When grading, don't just check whether the final code is correct — check whether the process is auditable.
Capstone checklist
Your tiny-agent must satisfy:
- Providers are swappable, with at least a real provider and a faux provider, and errors can be classified as retryable or not retryable.
- Tool calls are driven by message content, not by hard-coded steps, and tools are not dropped because of the stop reason.
- Failed tool parameter validation is fed back to the model, and extra fields are normalized rather than hard-rejected.
- read/edit/write/bash all have path boundaries and truncation policies, and edit has normalized matching and newline preservation.
- Write operations separate the diff details from the model-facing summary, and writes to the same file are queued by real path.
- The session log is append-only JSONL, with a parentId tree structure and a version number.
- Resuming does not re-execute historical tools.
- Compaction never deletes history; it only changes the context projection, and it can retry automatically when the context overflows.
- Steering and follow-up have independent queues and well-defined consumption timing.
- The harness creates a stable turn snapshot for every provider request, and mid-run configuration changes take effect only at the next safe point.
- Structural operations reject while busy, pending session writes commit in deterministic order after agent messages, and
waitForIdle()never returns early. - In JSON mode, stdout emits machine-readable events only, and exit codes follow a convention.

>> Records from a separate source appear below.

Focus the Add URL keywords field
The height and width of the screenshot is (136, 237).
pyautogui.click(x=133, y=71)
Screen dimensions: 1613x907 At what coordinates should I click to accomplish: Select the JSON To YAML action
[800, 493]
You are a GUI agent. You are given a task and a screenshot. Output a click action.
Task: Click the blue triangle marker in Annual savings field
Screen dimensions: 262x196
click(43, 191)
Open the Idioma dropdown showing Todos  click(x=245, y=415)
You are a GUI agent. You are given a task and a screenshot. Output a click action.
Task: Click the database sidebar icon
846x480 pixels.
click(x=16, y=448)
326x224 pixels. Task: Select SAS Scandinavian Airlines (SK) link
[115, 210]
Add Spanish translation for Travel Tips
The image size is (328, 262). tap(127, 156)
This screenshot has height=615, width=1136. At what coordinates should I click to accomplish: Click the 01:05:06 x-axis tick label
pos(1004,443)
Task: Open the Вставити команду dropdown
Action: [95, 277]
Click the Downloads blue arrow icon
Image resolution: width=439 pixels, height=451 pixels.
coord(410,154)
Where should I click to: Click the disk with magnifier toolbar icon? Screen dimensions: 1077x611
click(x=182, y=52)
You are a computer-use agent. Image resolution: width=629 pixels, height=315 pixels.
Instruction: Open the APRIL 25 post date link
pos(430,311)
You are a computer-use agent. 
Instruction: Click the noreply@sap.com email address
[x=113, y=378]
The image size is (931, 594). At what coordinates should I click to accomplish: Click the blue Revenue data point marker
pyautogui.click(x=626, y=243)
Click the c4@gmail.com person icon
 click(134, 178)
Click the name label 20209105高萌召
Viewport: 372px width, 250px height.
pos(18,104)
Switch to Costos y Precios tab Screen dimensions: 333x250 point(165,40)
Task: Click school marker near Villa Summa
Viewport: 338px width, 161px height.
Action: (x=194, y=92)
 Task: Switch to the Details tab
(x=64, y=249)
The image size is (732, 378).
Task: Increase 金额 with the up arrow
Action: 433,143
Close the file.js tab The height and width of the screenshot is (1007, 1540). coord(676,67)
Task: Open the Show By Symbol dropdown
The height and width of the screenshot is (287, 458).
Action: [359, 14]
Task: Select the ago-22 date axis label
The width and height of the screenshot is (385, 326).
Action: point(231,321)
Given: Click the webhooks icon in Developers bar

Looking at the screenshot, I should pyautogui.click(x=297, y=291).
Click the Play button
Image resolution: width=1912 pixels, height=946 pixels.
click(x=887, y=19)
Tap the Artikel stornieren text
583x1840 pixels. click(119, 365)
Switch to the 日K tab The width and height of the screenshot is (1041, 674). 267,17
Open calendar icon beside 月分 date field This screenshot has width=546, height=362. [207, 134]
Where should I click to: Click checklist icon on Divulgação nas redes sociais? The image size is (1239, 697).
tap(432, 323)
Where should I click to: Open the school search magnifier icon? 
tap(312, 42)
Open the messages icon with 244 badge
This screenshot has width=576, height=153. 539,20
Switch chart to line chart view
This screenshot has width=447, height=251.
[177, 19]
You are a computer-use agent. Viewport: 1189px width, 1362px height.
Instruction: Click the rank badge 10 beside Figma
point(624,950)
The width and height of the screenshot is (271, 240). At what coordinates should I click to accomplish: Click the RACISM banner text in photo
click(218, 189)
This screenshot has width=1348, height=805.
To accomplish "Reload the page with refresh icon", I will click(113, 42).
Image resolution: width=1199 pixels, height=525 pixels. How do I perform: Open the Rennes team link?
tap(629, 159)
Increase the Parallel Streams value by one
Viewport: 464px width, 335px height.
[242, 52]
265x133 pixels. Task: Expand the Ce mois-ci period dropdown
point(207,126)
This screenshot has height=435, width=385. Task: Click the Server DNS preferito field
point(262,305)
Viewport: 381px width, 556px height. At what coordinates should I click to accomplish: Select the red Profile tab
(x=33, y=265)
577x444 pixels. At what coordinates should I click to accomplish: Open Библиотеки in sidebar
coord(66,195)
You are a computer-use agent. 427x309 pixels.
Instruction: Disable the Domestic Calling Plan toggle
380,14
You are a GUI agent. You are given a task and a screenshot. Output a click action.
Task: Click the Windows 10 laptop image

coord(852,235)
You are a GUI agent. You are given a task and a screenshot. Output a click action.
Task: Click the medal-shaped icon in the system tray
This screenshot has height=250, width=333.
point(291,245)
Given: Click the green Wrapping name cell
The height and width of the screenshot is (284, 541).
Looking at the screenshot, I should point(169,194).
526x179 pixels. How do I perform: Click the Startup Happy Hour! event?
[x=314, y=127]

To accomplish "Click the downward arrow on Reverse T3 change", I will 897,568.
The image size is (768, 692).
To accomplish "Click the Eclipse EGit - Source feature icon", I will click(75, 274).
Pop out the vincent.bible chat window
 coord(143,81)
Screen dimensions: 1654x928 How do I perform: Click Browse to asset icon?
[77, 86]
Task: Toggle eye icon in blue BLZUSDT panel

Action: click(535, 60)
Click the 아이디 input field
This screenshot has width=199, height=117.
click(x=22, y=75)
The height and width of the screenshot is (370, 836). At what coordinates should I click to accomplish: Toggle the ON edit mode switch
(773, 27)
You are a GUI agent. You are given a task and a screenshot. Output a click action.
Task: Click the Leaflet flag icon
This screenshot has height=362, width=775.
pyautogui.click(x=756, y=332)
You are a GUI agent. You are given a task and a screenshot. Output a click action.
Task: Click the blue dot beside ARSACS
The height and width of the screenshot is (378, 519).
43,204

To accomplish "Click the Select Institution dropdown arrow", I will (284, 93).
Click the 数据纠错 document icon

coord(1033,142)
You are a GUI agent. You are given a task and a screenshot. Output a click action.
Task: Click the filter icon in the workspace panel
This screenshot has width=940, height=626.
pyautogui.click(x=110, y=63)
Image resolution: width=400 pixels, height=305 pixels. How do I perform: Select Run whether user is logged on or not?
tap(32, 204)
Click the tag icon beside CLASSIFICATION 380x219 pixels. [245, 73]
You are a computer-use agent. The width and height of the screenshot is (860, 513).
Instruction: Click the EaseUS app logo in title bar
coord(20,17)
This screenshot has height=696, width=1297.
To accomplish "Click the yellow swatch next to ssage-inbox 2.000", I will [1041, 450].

- The permission gate and project trust apply consistently across all shells.
- The faux provider tests cover at least one tool-error self-correction scenario.
Debugging workflow
When the agent misbehaves, investigate in this order:
- Check the session log to confirm the facts were written.
- Check the harness timeline to confirm the ordering of phase, turn snapshot, save point, pending writes, and settled.
- Check the context projection to confirm what was sent to the model is correct (Chapter 11's assembly debugging view is most useful here).
- Check the provider adapter to confirm the stop reason and tool calls were converted correctly, and that ids and thinking are handled properly across models.
- Check the tool result to confirm the error is fixable and actionable.
- Check the system prompt to confirm rule ordering and conflicts.
- Only then suspect the model itself.
This order matters. Many "the model won't listen" problems are actually a constraint missing from the context projection, or a tool error written in a way the model can't act on. Pin responsibility first on the deterministic layer you control, and only then on the nondeterministic model, and debugging becomes far more efficient.
Closing
The heart of building a coding agent is not finding a magic prompt; it is placing a nondeterministic model inside deterministic engineering boundaries: clear protocols, controlled tools, recoverable state, observable events, auditable permissions, bounded extensions, and a harness that confines every change to an explainable point in time. Get these right, and gains in model capability naturally become gains in system capability; get them wrong, and the stronger the model, the harder the system is to control. This is also why this course returns, from the first chapter to the last, to the same layered diagram — each layer solves one determinism problem, and together they form a system that can genuinely change your code for you, and that you dare to let do so.